While their studio work and songwriting were therefore relatively formal, in a live setting Cream were almost a completely different band, improvising constantly, with songs regularly surpassing the 20 minute mark. This gained them a reputation as (along with The Grateful Dead) the first jam band. Much of this stemmed from Bruce and Baker's origins as jazz musicians, although during an interview on The South Bank Show in the late 1980s Clapton attributed the extending soloing to their unwillingness or inability to stop playing and because none of the trio was officially the bandleader with the authority to rein in the other two. Considering their jazz roots, it is perhaps ironic that the band is also considered a pioneer of heavy metal music. Bruce has stated that without Clapton's influence the band would more likely have played a kind of jazz, although what they played in concert was indeed jazz-rock fusion, and Baker commented in a 2005 interview (included with the Cream reunion DVD) that he and Bruce consider Clapton a jazz musician, even if Clapton himself doesn't.

Cream broke up in November 1968 due to clashing egos and musical visions: Bruce and Baker were notorious for not getting along, and Clapton famously related how he once suddenly stopped playing in concert without either of the others noticing.
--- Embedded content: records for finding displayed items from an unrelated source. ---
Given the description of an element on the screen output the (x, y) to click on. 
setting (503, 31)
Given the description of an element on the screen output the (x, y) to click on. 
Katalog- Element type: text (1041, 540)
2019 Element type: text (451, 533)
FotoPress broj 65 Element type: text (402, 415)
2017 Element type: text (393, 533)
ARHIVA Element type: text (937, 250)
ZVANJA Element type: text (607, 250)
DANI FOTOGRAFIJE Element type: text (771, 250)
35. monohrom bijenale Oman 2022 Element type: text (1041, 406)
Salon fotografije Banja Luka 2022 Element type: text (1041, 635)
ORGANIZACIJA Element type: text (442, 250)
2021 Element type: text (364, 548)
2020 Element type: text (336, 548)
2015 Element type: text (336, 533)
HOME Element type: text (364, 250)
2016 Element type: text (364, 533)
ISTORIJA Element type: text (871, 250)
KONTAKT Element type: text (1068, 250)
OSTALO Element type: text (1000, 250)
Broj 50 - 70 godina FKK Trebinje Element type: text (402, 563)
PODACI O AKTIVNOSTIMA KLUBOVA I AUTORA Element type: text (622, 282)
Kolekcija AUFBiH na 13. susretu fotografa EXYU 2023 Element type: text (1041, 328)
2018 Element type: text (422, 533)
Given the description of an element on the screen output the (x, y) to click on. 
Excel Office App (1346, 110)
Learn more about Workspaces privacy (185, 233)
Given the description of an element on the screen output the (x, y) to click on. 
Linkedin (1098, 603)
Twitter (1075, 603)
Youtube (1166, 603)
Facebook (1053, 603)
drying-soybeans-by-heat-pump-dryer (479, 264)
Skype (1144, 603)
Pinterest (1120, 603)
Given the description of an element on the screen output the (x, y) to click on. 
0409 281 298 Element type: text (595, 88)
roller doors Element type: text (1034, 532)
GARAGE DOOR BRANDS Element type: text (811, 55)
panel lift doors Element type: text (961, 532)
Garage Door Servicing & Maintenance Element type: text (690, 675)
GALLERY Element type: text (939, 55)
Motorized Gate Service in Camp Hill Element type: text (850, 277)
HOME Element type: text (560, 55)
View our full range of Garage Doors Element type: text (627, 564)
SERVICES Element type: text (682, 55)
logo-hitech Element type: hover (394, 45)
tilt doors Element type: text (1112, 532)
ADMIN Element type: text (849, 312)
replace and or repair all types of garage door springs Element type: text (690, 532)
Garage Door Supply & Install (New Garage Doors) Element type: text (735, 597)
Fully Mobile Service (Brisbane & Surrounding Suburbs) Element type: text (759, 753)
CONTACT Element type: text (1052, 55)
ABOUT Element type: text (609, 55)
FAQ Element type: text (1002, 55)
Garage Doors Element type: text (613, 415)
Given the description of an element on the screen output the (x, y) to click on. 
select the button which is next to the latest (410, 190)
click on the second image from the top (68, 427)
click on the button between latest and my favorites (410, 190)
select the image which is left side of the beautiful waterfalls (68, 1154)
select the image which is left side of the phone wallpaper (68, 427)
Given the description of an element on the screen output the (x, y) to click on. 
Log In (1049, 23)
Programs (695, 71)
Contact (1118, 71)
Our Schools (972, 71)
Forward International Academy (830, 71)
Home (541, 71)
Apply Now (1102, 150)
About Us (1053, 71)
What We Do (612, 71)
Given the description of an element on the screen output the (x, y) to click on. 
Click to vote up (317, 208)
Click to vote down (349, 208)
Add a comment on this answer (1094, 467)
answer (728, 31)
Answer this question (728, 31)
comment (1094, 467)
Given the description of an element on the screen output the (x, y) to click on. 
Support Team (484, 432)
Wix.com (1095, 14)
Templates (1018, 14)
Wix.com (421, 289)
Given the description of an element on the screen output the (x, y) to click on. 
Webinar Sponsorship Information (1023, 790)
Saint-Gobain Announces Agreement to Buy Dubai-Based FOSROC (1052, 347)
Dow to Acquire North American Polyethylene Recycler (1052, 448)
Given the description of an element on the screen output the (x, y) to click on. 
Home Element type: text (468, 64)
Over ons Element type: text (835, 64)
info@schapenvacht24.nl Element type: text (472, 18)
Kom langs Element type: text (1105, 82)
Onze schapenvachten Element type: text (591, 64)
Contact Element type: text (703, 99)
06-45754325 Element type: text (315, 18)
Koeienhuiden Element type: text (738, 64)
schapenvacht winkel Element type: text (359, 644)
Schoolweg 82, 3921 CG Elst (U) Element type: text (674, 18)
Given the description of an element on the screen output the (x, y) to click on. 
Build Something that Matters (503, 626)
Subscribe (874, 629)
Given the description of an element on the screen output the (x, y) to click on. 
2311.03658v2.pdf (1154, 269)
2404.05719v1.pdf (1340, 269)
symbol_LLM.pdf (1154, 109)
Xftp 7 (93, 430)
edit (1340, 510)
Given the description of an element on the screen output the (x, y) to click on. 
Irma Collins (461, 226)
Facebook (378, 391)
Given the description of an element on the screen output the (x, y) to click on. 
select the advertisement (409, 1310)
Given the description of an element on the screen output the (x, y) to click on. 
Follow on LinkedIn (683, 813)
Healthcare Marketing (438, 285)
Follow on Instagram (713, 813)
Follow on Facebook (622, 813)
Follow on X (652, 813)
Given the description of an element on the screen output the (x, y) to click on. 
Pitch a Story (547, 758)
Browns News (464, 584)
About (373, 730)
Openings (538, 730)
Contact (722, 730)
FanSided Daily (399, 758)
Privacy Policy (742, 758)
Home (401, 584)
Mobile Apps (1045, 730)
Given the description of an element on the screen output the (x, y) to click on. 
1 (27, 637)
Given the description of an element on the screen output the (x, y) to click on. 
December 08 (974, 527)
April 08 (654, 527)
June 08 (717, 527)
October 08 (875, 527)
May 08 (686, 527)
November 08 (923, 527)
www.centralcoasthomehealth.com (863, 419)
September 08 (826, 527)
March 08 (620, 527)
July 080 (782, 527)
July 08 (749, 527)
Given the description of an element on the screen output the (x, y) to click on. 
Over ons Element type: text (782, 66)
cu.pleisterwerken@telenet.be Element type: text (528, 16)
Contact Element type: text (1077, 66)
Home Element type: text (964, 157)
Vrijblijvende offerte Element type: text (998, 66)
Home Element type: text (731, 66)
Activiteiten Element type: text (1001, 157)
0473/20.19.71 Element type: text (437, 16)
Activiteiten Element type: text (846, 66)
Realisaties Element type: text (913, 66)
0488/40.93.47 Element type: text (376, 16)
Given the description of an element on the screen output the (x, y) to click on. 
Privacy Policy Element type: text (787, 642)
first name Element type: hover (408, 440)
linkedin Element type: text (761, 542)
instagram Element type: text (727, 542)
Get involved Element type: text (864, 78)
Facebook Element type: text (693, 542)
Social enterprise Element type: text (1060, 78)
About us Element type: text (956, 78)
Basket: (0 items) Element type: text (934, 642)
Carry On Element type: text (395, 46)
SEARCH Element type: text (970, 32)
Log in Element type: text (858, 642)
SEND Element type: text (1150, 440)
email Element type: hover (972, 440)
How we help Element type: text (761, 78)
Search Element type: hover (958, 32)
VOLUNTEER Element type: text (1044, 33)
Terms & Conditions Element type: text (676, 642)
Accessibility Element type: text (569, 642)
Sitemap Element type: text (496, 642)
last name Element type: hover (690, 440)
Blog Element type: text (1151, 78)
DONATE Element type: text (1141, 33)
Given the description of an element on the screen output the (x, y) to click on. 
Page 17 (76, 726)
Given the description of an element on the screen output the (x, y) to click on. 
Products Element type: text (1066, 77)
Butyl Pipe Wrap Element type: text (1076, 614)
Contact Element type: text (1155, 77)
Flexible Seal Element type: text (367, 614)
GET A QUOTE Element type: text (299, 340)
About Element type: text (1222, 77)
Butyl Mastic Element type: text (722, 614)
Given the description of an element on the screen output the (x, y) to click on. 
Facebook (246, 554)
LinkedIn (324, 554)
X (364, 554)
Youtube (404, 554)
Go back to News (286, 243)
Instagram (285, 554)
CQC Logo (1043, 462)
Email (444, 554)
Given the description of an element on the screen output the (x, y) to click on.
Inspired by more song-based acts like The Band, Clapton went on to perform much different, less improvisational material with Delaney & Bonnie, Blind Faith, his own Derek and the Dominos, and in a long and varied solo career. (Blind Faith came about immediately after the demise of Cream following an attempt by Clapton to recruit Steve Winwood into Cream in the hope that Winwood would act as a buffer between Bruce and Baker; Cream broke up before Winwood could accept the offer.) On the night that Cream split, Jimi Hendrix was performing live on the Lulu show and cut short his own number, instead beginning an instrumental version of "Sunshine of Your Love" (which had, perhaps unknown to him, apparently been originally inspired by a Hendrix concert) which he dedicated to "the Cream".

The three members of Cream didn't play together again until 1993, when Cream was inducted into the Rock and Roll Hall of Fame and played at the induction ceremony. The band reunited in May 2005 for a series of four shows at the Royal Albert Hall, where they had played their final concerts in 1968 (documented on the album Goodbye.) The reformed band also played at Madison Square Garden from October 24 - 26, 2005.